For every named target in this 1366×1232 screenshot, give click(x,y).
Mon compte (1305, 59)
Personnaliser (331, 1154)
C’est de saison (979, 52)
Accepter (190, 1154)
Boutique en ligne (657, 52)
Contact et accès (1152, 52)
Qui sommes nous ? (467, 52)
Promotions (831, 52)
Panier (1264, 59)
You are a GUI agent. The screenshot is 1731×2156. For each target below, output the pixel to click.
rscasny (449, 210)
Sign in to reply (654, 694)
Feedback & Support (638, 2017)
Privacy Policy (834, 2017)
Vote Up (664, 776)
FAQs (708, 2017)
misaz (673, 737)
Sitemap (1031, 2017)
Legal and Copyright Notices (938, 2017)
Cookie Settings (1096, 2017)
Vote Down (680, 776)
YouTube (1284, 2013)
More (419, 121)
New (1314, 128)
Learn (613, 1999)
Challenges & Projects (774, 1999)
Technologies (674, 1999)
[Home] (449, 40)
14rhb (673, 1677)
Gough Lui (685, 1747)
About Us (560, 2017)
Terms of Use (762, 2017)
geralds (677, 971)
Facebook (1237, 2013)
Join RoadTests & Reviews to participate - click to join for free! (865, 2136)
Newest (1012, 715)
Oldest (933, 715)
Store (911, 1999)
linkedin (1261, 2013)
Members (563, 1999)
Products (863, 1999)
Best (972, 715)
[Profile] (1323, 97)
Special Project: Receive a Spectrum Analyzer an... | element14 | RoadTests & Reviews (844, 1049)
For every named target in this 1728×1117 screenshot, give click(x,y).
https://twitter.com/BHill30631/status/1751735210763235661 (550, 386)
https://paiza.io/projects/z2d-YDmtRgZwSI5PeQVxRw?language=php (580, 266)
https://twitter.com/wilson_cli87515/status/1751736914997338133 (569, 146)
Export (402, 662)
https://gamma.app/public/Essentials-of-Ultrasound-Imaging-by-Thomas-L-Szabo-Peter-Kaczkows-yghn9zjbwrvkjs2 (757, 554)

> _Task prompt_: The required result is a verbatim copy of all the entries.

> _Response_:
For every named target in this 1366×1232 screenshot, give click(x,y).
Mon compte (1305, 59)
Personnaliser (331, 1154)
C’est de saison (979, 52)
Accepter (190, 1154)
Boutique en ligne (657, 52)
Contact et accès (1152, 52)
Qui sommes nous ? (467, 52)
Promotions (831, 52)
Panier (1264, 59)
You are a GUI agent. The screenshot is 1731×2156. For each target below, output the pixel to click.
rscasny (449, 210)
Sign in to reply (654, 694)
Feedback & Support (638, 2017)
Privacy Policy (834, 2017)
Vote Up (664, 776)
FAQs (708, 2017)
misaz (673, 737)
Sitemap (1031, 2017)
Legal and Copyright Notices (938, 2017)
Cookie Settings (1096, 2017)
Vote Down (680, 776)
YouTube (1284, 2013)
More (419, 121)
New (1314, 128)
Learn (613, 1999)
Challenges & Projects (774, 1999)
Technologies (674, 1999)
[Home] (449, 40)
14rhb (673, 1677)
Gough Lui (685, 1747)
About Us (560, 2017)
Terms of Use (762, 2017)
geralds (677, 971)
Facebook (1237, 2013)
Join RoadTests & Reviews to participate - click to join for free! (865, 2136)
Newest (1012, 715)
Oldest (933, 715)
Store (911, 1999)
linkedin (1261, 2013)
Members (563, 1999)
Products (863, 1999)
Best (972, 715)
[Profile] (1323, 97)
Special Project: Receive a Spectrum Analyzer an... | element14 | RoadTests & Reviews (844, 1049)
For every named target in this 1728×1117 screenshot, give click(x,y).
https://twitter.com/BHill30631/status/1751735210763235661 (550, 386)
https://paiza.io/projects/z2d-YDmtRgZwSI5PeQVxRw?language=php (580, 266)
https://twitter.com/wilson_cli87515/status/1751736914997338133 (569, 146)
Export (402, 662)
https://gamma.app/public/Essentials-of-Ultrasound-Imaging-by-Thomas-L-Szabo-Peter-Kaczkows-yghn9zjbwrvkjs2 (757, 554)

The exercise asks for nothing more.